====== Exercise passage ======
This clock tells the time - hours, mins, and seconds using 3 analogue voltmeters. A PIC16F628A microcontroller is used to display the time by varying the voltage to each voltmeter and also provides very basic timekeeping. The Microcontroller code is written in Picbasic Pro 3.
Accurate time is maintained by synchronising the clock to my Master Clock that is synchronised to a radio "atomic" clock.
I purchased a kit of parts from Alan's site and decided to change the design quite a bit and give the clock a retro industrial look.
I had a different version of Picbasic to the original code so first of all I had to convert it to run on PICBasic Pro version 3.
I added the following.
Switched display On and Off (keeping battery backup as per Alan's design) but also allows me to turn meters Off in full power mode whilst still keeping track of time.
Synchronization to my Master Clock every 30 seconds
Synchronized LED & Re-Synch LED
Synchronization On & Off
Transistor voltmeter drivers
The clock also has a chime board but this is completely separate from the clock and is controlled by my Master Clock so is not covered here.
If you want to see details of this board have a look at my Voltmeter Clock page for details.
In my latest clock I now use a sound board from Adafruit this is far more configurable and has CD quality sound.
======
■ Required tasks
a - Answer these questions from the voltmeter clock description above, one per line:
(i) Which microcontroller varies the voltage to each voltmeter?
(ii) How often does the clock synchronize to the Master Clock?
(iii) What version of Picbasic was the original code converted to run on?
b - List every feature that the voltmeter clock description above says was added to the design.
====== Given material ======
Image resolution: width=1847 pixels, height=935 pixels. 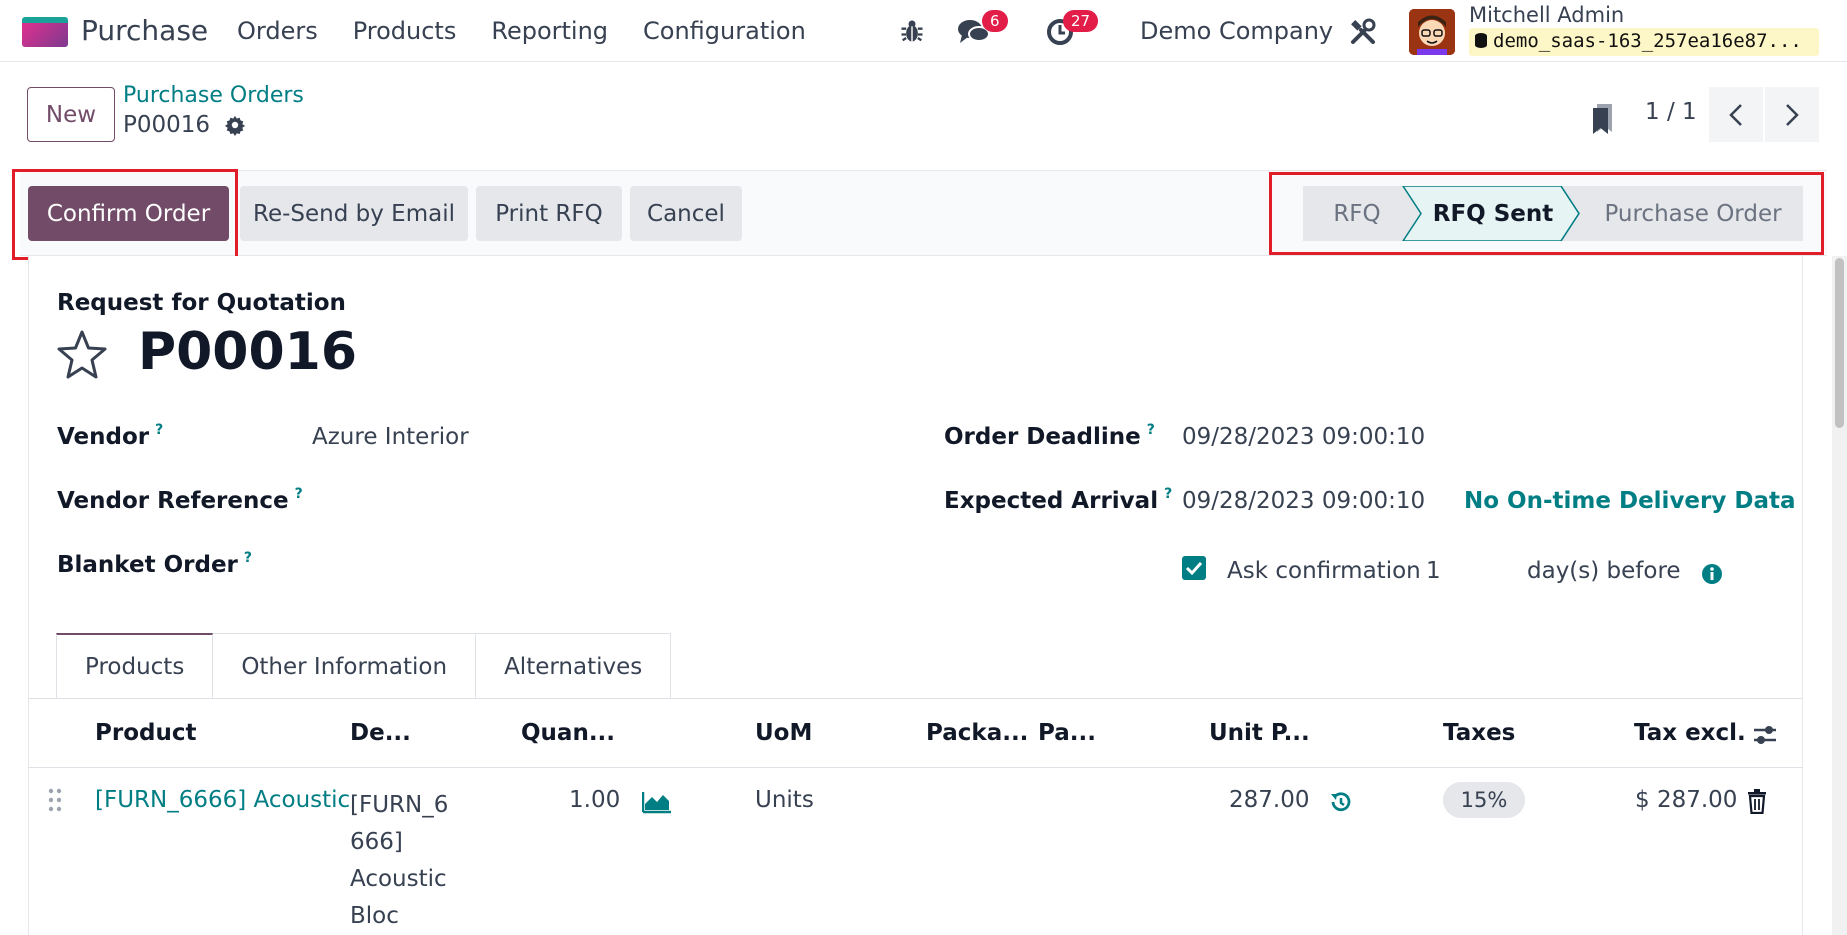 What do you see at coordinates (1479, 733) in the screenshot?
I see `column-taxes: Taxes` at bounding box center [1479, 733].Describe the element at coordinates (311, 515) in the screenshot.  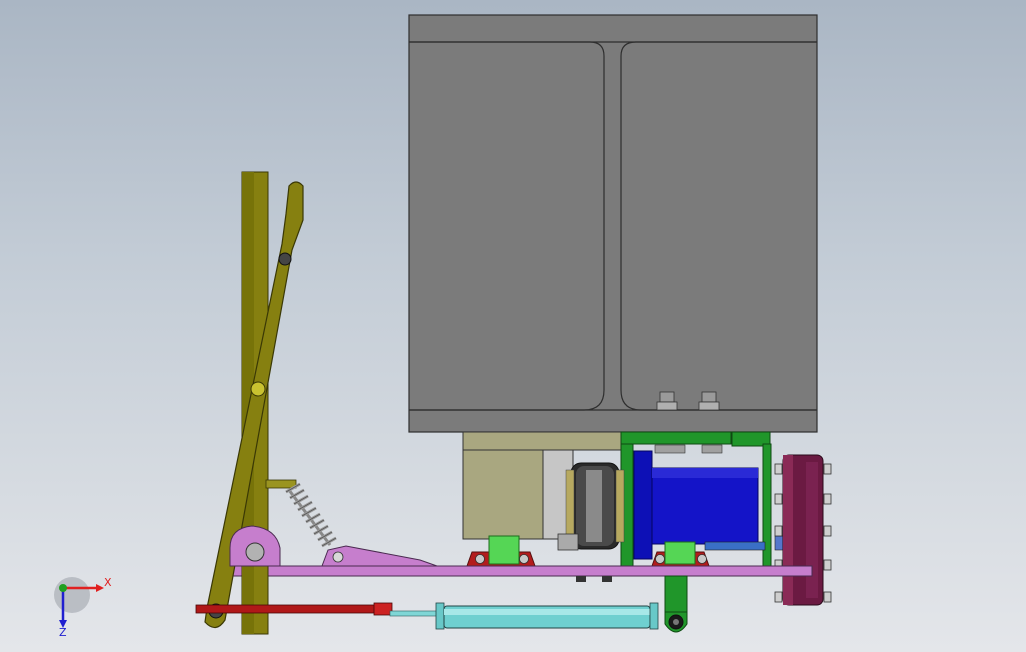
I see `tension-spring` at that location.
======
■ Answers in order
a -
(i) A PIC16F628A microcontroller.
(ii) Every 30 seconds.
(iii) PICBasic Pro version 3.

b -
- Switched display On and Off, keeping battery backup and allowing the meters to be turned Off in full power mode while still keeping track of time
- Synchronization to the Master Clock every 30 seconds
- Synchronized LED & Re-Synch LED
- Synchronization On & Off
- Transistor voltmeter drivers